Der Weg hin zur Tubenligatur ist für manche Frauen nicht nur mit Willkür, sondern auch mit unangemessenen Kommentaren und überheblichen Urteilen gepflastert. Ob sie heute schon nach Hause dürfe, fragte Sabrina* nach der Operation, die unter Vollnarkose durchgeführt wurde, ihren Arzt bei der Nachkontrolle. Diese Frage müsse man nicht ihm, sondern dem Lebensgefährten stellen, antwortete der Arzt der noch von der Vollnarkose erschöpften Frau: Wer weiß, ob der Mann sie ohne Eileiter überhaupt noch zurück haben wolle. Ein unvorsichtiger Lapsus des Arztes, der hier aber symptomatisch für das dahinterstehende Problem einer patriarchalen Kultur steht: Der Wert einer Frau ergibt sich anscheinend erst aus der ihr “natürlich” gegebenen Zeugungsfähigkeit.
Ein Bericht der Weltgesundheitsorganisation (WHO) zeigt, wie Machtverhältnisse zwischen den Geschlechtern auch zu einer ungleichen Behandlung von Mann und Frau im Gesundheitssystem führen. Laut der Studie bestimmen gesellschaftliche Normen bezüglich Männlichkeit und Weiblichkeit nach wie vor, wer über private Angelegenheiten der Familie zu entscheiden hat und ob die gesundheitlichen Bedürfnisse der betroffenen Person anerkannt werden. Davon hängt folglich auch ab, ob eine Frau ihre Grundrechte umsetzen kann oder nicht.
Die ärztliche Verweigerung und der vorurteilsbehaftete, oftmals respektlose Umgang mit Patientinnen, die sich eine Tubenligatur wünschen, zeigt, dass auch in liberalen Demokratien Gesundheitsleistungen von hierarchischen Geschlechterverständnissen eingefärbt sein können: Eine richtige Frau, so die traditionsbehaftete Vorstellung, hege den angeborenen Wunsch, Mutter zu werden. Und sollte sie ihre innere Berufung nicht fühlen, so wird sie schnell als entscheidungsunfähig abgestempelt: Die weiß es einfach nicht besser. Gleichzeitig scheinen die Ärzt*innen, die Ehemänner, die Gesellschaft, ja überhaupt alle, außer die Betroffene selbst, es „besser“ zu wissen.
Mit dieser Annahme, die auf veralteten kulturellen Denkmustern beruht, wurde in manchen Gynäkologie-Abteilungen – wie Sabrinas, Renates und Alexandras Erfahrungen eindrücklich zeigen – ein patriarchales Possessivverständnis perpetuiert, das weiblichen Mitmenschen das Recht, über den eigenen Körper zu verfügen, auch heute noch abspricht. Über ihre Reproduktionsorgane entscheidet dann nicht nur die Frau, sondern die Willkür eines Systems und nicht zuletzt ihr Ehemann.

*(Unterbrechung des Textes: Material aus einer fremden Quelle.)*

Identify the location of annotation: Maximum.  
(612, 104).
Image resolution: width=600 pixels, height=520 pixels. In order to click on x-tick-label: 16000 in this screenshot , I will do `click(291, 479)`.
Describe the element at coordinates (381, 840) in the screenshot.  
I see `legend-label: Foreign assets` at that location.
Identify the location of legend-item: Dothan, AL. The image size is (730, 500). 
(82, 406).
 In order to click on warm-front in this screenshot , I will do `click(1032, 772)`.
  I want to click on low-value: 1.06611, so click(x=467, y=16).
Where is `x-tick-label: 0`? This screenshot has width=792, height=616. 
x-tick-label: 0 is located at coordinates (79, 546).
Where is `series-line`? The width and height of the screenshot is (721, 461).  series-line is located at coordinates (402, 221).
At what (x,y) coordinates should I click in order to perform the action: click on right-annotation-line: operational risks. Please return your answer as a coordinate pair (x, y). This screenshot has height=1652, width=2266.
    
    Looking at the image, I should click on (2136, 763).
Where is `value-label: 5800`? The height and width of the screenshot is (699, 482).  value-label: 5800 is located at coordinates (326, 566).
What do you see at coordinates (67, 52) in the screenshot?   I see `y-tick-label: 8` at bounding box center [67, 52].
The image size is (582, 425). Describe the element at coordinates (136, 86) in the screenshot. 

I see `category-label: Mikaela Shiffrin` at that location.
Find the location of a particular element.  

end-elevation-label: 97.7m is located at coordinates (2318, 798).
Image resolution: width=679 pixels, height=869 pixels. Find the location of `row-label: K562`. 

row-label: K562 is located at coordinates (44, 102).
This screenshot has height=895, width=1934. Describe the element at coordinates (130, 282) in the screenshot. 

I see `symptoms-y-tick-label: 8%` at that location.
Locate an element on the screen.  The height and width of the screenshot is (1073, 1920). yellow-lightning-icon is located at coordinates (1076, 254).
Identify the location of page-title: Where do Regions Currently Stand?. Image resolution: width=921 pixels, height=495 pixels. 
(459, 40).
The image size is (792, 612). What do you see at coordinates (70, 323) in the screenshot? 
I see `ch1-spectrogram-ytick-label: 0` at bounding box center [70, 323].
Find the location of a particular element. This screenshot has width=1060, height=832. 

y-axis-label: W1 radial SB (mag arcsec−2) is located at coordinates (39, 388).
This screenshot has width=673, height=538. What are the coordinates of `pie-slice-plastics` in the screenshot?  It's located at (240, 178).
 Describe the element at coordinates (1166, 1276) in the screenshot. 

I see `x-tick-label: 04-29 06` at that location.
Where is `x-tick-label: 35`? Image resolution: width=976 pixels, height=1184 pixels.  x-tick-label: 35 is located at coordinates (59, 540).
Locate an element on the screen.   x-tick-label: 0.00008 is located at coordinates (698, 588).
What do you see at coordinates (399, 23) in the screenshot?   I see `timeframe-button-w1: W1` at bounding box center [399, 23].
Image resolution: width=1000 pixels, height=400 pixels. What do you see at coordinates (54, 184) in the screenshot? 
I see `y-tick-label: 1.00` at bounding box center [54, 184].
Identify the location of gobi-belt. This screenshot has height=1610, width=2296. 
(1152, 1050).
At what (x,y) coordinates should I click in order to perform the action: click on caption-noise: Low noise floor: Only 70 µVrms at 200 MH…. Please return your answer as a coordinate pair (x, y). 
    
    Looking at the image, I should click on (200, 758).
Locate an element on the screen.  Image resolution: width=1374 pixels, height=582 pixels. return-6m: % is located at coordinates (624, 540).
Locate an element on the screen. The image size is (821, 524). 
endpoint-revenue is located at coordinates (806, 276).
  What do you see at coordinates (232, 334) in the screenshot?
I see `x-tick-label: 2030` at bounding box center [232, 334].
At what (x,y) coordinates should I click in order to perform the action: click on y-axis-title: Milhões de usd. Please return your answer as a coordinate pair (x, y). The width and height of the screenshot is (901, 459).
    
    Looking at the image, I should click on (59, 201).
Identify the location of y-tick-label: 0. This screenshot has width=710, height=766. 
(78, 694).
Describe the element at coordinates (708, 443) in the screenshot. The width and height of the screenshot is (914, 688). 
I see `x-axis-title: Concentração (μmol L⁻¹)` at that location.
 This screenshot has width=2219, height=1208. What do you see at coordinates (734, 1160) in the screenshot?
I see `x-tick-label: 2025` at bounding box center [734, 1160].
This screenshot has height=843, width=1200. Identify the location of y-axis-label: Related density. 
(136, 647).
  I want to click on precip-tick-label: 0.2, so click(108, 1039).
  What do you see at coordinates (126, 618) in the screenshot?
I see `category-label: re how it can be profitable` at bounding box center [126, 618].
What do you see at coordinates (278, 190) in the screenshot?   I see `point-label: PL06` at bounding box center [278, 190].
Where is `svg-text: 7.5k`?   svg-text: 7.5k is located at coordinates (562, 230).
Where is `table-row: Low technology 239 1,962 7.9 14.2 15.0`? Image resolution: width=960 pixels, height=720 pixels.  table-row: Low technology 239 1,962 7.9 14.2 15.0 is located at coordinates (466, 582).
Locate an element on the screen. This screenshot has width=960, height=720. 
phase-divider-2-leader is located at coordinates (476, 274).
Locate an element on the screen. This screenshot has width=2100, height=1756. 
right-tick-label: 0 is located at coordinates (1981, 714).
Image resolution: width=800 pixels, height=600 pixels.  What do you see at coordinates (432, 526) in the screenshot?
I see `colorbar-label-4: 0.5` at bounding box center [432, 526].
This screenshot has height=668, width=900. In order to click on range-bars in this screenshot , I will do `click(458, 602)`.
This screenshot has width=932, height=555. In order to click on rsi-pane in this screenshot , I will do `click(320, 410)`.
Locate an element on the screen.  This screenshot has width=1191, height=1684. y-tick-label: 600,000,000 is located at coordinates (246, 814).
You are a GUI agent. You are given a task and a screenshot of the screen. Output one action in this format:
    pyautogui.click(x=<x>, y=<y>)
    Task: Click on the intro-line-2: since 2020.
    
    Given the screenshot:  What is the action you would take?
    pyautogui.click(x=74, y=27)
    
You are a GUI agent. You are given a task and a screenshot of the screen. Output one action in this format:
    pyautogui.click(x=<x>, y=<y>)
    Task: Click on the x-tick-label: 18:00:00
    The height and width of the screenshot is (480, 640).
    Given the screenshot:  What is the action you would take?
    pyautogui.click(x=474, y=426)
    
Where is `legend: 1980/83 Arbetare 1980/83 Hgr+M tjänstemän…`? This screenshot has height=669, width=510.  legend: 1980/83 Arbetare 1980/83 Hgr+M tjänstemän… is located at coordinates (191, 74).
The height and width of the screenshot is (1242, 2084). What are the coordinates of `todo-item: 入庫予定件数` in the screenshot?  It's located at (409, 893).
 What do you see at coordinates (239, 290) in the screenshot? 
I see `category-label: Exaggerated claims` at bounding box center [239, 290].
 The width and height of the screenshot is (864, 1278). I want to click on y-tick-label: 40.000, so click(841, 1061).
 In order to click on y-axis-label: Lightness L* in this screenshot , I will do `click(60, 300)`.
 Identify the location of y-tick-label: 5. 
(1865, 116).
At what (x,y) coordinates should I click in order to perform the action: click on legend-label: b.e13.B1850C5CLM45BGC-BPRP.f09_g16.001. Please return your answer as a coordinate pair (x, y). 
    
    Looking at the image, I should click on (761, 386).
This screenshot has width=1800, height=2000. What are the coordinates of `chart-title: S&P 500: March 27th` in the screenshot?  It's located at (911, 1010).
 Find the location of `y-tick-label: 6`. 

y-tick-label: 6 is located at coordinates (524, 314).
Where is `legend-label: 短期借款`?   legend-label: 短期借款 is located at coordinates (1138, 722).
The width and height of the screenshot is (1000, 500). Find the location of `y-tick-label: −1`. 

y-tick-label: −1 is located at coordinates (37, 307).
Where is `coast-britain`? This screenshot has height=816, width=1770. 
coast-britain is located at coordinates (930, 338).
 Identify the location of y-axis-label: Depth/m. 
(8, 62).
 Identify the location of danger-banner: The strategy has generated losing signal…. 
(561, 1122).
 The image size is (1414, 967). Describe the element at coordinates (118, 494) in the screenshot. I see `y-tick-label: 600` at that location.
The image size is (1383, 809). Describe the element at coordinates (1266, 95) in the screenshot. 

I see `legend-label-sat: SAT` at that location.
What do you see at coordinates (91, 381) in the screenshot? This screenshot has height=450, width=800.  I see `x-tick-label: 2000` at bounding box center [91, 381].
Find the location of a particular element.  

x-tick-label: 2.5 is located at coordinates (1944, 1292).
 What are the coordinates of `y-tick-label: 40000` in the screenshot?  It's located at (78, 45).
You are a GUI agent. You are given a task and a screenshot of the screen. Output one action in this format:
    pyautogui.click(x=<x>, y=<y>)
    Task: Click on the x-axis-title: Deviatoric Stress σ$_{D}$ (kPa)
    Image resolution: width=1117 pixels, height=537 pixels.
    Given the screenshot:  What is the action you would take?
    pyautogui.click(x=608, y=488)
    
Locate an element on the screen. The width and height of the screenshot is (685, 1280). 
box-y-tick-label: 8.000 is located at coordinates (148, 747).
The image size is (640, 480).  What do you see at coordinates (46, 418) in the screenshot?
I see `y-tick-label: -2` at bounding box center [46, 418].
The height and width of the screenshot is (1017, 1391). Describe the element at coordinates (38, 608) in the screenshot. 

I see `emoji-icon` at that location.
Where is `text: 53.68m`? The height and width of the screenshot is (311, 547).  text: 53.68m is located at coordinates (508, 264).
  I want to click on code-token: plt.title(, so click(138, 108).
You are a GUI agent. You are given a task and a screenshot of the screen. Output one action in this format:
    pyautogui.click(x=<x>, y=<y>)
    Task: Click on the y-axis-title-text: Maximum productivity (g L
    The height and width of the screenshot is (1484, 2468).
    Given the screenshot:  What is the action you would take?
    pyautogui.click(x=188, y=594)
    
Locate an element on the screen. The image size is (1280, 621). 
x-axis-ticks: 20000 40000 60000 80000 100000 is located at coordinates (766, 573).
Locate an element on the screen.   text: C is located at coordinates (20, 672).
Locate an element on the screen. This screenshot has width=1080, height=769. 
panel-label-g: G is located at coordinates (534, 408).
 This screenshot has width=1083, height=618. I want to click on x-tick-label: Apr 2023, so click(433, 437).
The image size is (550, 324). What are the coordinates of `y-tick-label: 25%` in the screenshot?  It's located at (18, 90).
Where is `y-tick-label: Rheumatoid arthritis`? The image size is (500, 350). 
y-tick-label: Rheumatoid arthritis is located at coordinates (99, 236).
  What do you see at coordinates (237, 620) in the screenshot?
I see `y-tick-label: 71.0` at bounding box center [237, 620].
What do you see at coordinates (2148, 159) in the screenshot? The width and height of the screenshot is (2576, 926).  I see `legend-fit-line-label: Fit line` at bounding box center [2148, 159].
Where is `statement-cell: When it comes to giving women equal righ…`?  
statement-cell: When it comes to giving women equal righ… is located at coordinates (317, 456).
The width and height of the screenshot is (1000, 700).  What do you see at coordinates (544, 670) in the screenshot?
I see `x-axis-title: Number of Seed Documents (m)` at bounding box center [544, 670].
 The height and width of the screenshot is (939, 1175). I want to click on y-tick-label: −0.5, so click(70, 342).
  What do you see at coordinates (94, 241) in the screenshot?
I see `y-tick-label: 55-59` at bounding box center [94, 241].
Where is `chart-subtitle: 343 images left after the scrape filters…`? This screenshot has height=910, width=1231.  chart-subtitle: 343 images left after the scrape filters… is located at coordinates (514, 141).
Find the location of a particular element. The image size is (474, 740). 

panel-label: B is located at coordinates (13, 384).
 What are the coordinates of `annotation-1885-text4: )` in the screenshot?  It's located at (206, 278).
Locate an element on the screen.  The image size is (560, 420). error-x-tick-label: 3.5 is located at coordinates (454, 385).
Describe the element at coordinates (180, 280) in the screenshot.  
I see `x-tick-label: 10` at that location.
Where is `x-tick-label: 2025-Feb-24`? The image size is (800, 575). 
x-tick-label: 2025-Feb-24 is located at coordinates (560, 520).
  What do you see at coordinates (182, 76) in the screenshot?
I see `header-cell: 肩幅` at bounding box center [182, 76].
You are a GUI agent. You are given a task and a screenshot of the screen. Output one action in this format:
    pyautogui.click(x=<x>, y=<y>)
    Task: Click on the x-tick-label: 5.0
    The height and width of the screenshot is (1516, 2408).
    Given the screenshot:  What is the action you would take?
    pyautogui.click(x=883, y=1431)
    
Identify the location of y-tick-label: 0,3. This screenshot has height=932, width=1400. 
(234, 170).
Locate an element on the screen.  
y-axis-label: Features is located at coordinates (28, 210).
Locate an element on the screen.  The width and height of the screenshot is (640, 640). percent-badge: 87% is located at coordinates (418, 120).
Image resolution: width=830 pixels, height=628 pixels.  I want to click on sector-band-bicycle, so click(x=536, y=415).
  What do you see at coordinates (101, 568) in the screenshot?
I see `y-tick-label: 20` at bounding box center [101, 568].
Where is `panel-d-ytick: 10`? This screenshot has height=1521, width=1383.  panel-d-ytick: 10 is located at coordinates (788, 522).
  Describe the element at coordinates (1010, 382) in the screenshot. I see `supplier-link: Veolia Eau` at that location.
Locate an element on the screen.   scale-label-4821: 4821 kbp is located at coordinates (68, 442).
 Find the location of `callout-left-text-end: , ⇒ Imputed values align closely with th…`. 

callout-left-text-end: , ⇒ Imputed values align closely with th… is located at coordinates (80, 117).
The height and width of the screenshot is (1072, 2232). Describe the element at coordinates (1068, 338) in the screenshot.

Wenngleich wir die Diskussion darüber, wem der Körper der Frau gehört, schon längst abgeschlossen glaubten, scheint es in den Hinterstübchen des Gesundheitssystems noch offene Kapitel zu geben, die dringend gesellschaftlich verhandelt werden müssen. Als Hauptgrund für den erschwerten Zugang zu Gesundheitsleistungen für viele Frauen nennt der Bericht der WHO einen Mangel an Bewusstsein und fordert daher eine Sensibilisierung von Gesundheitspersonal und politischen Institutionen zum Thema Gender-Bias in der Medizin und Einfluss von kulturellen Normen in der medizinischen Praxis, insbesondere im Bereich Sexualität und Reproduktion. Was im gesellschaftlichen Diskurs und in manchen gynäkologischen Einrichtungen noch ankommen muss: Über ihre Reproduktionsorgane entscheidet die Frau selbst. Und sie ist selbst dann Frau, wenn sie keine Kinder (mehr) haben kann oder will.